Thankful for the Challenges

In ancient Roman circa 49 B.C., there flowed a small river that emptied into the Adriatic Sea. It used to mark the boundary between the territory of barbaric Gaul and ancient Italy, seat of the “glory of Rome.” It was this river that Julius Caesar crossed when he marched his armies, in defiance of the Senate, against the armies of General Pompey. His strategy was one of “conquer or die.” Once he crossed the river, there was no turning back. So, the phrase “crossing the Rubicon” has come to mean risking it all or making an irrevocable decision.

Already this year, many of us have made similar paramount decisions. But most reflective of this comparison is our decision to follow Christ. Also, becoming a “fisher of men”, we have “crossed the Rubicon.” As a church family, we “crossed the Rubicon” as we launched our 4th morning worship service – our first ever, live simulcast worship service. What God is showing us is that as we make room for more to hear, HE fills those seats. We must never retreat, never quit, never stop making room for more to know Him.

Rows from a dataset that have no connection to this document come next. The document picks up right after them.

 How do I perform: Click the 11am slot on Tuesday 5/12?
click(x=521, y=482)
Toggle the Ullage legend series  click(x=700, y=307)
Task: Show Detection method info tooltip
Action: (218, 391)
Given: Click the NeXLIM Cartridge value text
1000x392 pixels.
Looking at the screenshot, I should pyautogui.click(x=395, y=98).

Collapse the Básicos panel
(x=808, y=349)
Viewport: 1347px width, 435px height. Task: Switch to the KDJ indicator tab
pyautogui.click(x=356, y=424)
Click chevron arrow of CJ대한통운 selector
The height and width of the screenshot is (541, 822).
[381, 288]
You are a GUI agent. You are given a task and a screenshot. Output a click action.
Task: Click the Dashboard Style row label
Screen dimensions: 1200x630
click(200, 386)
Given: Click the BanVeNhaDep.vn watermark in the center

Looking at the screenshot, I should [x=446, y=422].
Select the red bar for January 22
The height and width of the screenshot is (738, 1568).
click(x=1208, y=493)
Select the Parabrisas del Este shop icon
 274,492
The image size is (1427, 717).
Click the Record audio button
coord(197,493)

While the journey and the battles are hard, there is no turning back. In Luke 9:62, Jesus said, “No one who puts his hand to the plow and looks back is fit for service in the kingdom of God.” We must go on! There are times we feel like the ancient Hebrews who cried to go back to Egypt, where “we remember the fish we ate in Egypt at no cost–also the cucumbers, melons, leeks, onions and garlic.” The appeal of the world’s temptations is strong and living for God is not easy. Moving forward in our Christianity is a day-to-day struggle. But go forward we must. There is nothing for us back beyond the Rubicon but we know that Glory lies ahead.